--- Start of Records for this exercise ---
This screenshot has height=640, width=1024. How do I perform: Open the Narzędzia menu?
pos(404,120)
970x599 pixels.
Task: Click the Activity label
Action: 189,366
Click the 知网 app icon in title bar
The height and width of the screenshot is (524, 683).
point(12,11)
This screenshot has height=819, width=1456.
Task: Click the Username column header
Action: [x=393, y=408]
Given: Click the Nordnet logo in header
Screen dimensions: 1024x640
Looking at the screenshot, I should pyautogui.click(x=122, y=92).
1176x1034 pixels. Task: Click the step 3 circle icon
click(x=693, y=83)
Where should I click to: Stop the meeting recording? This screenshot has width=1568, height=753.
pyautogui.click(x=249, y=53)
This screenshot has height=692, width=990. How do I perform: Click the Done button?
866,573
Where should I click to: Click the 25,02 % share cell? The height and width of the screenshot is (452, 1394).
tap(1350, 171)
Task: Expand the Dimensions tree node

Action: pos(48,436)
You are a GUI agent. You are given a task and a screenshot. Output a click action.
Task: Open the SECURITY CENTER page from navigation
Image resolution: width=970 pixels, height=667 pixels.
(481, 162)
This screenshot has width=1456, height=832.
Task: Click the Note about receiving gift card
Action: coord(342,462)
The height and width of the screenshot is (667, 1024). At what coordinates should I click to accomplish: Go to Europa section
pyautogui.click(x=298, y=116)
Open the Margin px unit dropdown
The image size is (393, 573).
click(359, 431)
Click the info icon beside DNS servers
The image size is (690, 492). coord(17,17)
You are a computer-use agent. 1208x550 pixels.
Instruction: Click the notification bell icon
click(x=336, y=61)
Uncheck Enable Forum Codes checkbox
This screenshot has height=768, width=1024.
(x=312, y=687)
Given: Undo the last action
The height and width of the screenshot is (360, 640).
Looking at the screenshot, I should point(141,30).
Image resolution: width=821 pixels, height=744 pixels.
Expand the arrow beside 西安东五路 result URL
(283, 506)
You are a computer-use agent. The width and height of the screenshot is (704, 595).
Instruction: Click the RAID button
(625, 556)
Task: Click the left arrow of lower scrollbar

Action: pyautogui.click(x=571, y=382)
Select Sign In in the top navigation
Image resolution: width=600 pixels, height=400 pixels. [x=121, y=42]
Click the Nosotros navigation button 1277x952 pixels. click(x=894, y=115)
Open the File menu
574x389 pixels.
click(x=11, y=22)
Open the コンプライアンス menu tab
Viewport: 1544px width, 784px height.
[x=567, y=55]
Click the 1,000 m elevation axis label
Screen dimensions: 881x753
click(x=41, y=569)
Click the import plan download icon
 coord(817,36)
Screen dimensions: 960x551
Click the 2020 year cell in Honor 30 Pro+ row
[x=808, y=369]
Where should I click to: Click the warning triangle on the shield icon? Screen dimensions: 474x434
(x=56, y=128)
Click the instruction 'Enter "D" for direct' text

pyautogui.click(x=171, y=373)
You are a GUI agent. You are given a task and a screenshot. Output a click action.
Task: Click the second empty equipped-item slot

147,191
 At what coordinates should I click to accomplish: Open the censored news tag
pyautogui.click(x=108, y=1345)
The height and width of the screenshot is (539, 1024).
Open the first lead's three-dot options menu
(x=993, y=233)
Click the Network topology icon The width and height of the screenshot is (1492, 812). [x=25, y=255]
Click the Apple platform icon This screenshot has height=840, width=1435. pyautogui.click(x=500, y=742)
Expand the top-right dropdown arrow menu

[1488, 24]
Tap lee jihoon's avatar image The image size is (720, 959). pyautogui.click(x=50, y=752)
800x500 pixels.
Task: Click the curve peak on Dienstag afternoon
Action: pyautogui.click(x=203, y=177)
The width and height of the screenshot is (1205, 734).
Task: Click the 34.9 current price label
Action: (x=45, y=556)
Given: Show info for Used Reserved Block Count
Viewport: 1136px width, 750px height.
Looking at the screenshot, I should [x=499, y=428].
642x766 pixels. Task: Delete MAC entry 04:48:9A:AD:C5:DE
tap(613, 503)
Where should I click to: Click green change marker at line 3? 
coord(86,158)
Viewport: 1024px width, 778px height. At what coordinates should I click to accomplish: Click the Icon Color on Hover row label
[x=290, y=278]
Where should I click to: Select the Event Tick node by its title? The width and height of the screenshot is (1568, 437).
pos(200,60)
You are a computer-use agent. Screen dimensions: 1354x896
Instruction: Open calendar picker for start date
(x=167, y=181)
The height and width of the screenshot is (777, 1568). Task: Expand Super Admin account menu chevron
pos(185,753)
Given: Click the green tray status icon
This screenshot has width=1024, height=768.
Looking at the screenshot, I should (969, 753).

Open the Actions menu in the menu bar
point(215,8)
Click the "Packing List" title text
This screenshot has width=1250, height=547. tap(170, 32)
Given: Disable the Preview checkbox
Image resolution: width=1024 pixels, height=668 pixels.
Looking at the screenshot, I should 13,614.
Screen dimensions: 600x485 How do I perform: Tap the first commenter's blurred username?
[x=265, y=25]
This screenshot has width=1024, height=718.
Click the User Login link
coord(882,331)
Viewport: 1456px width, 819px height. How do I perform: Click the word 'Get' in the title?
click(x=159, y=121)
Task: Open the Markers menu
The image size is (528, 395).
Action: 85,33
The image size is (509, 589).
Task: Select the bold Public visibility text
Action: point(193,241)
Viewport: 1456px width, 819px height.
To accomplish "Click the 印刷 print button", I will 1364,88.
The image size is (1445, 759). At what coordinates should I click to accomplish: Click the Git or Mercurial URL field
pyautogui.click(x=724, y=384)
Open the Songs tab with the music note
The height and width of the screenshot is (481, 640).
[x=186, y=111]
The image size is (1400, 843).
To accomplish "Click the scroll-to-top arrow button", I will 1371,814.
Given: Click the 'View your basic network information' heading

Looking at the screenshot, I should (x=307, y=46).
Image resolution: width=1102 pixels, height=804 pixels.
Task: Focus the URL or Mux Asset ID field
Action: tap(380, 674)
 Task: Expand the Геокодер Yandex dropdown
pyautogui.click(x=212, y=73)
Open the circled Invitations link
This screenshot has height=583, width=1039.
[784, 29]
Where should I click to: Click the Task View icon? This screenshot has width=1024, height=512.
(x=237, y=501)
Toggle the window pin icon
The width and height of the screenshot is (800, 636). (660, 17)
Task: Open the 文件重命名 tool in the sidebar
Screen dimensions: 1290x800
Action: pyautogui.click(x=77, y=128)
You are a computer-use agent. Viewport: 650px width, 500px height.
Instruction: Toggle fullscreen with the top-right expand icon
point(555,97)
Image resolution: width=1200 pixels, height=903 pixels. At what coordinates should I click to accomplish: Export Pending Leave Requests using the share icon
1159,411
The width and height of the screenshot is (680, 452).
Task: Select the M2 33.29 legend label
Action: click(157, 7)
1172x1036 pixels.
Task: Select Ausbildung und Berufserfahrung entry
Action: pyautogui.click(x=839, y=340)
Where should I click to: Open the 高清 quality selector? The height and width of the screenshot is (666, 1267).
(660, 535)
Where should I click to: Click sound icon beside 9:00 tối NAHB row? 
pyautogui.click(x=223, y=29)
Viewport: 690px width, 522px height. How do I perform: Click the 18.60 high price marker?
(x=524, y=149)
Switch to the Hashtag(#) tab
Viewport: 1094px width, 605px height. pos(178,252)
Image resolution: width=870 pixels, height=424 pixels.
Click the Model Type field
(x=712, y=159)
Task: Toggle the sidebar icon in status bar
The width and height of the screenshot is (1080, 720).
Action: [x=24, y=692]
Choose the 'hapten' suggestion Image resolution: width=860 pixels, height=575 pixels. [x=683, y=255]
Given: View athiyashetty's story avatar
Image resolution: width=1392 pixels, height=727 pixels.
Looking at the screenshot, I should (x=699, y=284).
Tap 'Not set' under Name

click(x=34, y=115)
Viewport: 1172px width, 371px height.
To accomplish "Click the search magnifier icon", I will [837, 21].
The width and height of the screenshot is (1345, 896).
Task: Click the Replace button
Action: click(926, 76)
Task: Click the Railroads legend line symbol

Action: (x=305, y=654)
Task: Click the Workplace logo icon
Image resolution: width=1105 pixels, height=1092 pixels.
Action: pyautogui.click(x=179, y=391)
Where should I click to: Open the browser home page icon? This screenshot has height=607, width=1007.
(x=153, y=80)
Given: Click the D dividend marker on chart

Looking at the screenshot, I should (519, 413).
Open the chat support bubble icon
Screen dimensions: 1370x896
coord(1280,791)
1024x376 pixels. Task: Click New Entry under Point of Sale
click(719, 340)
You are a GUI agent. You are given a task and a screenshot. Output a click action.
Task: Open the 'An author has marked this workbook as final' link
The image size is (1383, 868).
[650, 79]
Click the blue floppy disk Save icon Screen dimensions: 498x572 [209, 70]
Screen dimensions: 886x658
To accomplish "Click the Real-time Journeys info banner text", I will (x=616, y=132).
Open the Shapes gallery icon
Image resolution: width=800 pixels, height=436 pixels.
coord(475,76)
--- End of Records for this exercise ---
Short problem:
Collect every line of the listing above that contains the word "navigation". Case counts.

Solution below:
Task: Open the SECURITY CENTER page from navigation
Select Sign In in the top navigation
Click the Nosotros navigation button 1277x952 pixels. click(x=894, y=115)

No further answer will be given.